Yesterday, 07:18 PM
(2024-11-08, 09:11 PM)TheDreadPirate Wrote: Our chat over in troubleshooting got me to come back here and update my process. Now that jf-ffmpeg7 has Dolby Vision removal bundled, it turned a multi-step workflow into a "one liner". This also removed a bunch of steps I needed to take to keep video, audio, and subtitles in sync.
I had some additional discussions with Nyanmisaka about how to handle video with a lot of film grain, which caused significantly reduced quality due to the randomness. I had considered your de-noise approach, but ended up choosing to preserve the film grain.
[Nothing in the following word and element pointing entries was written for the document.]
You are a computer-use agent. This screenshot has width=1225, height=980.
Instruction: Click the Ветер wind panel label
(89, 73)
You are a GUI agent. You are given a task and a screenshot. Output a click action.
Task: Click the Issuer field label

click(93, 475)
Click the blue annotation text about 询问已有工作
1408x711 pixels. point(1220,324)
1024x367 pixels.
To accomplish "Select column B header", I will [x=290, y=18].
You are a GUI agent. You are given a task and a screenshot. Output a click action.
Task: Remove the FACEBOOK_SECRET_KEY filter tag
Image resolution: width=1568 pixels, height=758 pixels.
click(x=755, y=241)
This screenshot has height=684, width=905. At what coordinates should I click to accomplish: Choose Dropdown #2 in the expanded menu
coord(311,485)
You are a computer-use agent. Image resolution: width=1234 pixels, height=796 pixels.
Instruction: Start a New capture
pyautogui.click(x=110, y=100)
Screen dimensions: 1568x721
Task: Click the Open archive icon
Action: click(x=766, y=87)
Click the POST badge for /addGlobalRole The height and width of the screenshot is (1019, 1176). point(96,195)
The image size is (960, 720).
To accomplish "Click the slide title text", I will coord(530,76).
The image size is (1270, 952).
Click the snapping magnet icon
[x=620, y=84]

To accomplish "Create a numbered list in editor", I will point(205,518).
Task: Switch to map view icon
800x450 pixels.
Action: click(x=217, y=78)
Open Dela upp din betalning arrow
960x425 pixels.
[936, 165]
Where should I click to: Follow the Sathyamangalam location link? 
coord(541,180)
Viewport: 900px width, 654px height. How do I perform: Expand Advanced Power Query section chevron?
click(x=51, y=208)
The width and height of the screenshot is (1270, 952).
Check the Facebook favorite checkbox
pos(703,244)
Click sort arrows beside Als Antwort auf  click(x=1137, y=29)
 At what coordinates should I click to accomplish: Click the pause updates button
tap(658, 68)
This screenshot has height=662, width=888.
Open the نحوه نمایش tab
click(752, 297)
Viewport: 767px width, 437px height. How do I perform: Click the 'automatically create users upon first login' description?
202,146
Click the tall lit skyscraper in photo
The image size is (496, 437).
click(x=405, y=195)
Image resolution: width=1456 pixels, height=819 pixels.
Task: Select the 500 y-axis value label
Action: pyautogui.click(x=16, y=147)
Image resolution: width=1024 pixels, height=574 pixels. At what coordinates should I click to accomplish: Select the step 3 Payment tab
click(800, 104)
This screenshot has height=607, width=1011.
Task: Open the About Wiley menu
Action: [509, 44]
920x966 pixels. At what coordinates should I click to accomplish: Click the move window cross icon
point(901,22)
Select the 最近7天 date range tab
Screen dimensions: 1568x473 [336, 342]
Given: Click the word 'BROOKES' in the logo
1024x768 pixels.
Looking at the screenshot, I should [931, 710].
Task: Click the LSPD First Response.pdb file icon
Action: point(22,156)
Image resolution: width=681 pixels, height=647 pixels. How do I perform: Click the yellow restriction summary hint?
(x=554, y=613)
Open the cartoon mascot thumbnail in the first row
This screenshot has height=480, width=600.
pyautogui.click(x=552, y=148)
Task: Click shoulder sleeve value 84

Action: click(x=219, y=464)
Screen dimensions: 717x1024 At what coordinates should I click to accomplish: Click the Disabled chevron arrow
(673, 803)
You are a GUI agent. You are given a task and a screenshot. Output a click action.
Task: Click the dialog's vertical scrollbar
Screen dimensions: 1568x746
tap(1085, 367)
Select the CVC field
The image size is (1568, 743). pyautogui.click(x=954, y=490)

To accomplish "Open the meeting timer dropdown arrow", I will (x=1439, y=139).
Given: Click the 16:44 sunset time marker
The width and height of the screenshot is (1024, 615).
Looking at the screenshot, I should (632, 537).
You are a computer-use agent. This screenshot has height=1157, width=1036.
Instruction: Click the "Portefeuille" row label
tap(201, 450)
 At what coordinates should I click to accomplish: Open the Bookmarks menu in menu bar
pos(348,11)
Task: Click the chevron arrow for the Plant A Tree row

So I explored some additional parameters Nyanmisaka had suggested to try to better use the available bit rate.
Okay, so I've found a happy medium. The code you provided here does AMAZING things with recently-produced media and offers some improvement on older, grainy media. File sizes for test media for me are approximately halved for light grain to zero grain live action. I see much less improvement on file sizes with animated media, grain or no. For the latter, non-grainy sources work pretty well with vanilla av1_qsv, so I'm not too hurt on that front.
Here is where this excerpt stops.